Rani menatap layar ponselnya, matanya membesar tak percaya. Foto itu menampilkan Adrian duduk bersama Aurora di sebuah restoran. Sudut pengambilan gambar sengaja dibuat intim: Adrian sedikit condong ke arah Aurora, wajah mereka terlalu dekat, seperti sepasang kekasih yang sedang berbagi rahasia.Jantung Rani berdegup keras, seolah ingin pecah. Tangannya gemetar saat menggenggam ponsel.

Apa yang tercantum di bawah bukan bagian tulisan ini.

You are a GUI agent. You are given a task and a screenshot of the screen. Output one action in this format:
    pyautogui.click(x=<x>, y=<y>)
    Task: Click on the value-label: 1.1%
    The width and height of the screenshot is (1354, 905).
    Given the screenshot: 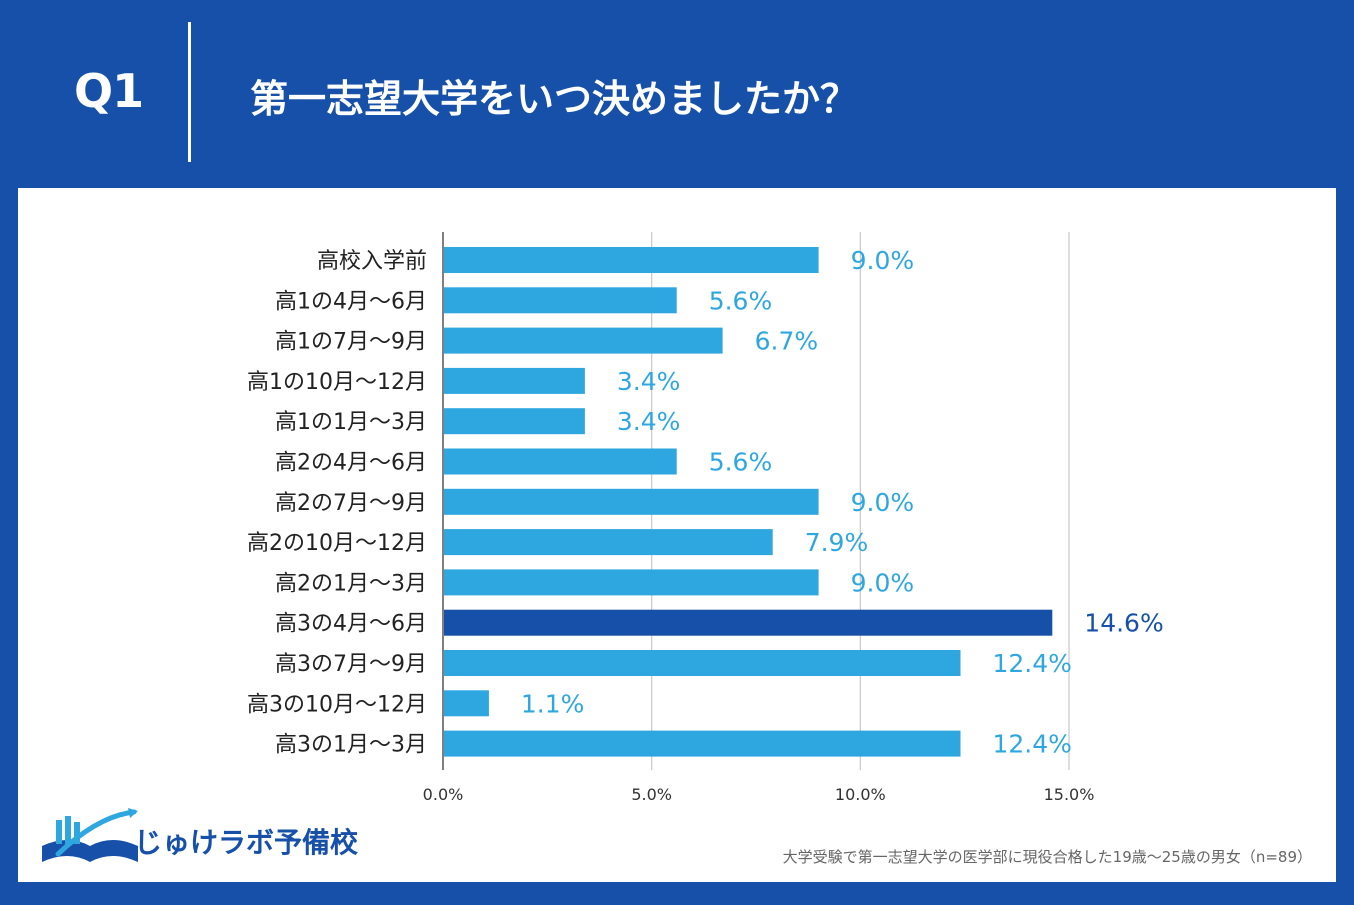 What is the action you would take?
    pyautogui.click(x=553, y=704)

Seluruh tubuhnya terasa dingin, tapi kepalanya terbakar.“Tidak mungkin…” bisiknya lirih. “Adrian tidak mungkin…”Tapi matanya kembali menatap foto itu, mencoba mencari celah, alasan, pembelaan apa pun yang bisa membuatnya percaya Adrian tidak bersalah. Namun setiap detail justru menghantamnya: senyum samar di bibir Aurora, ekspresi tegang tapi pasrah di wajah Adrian.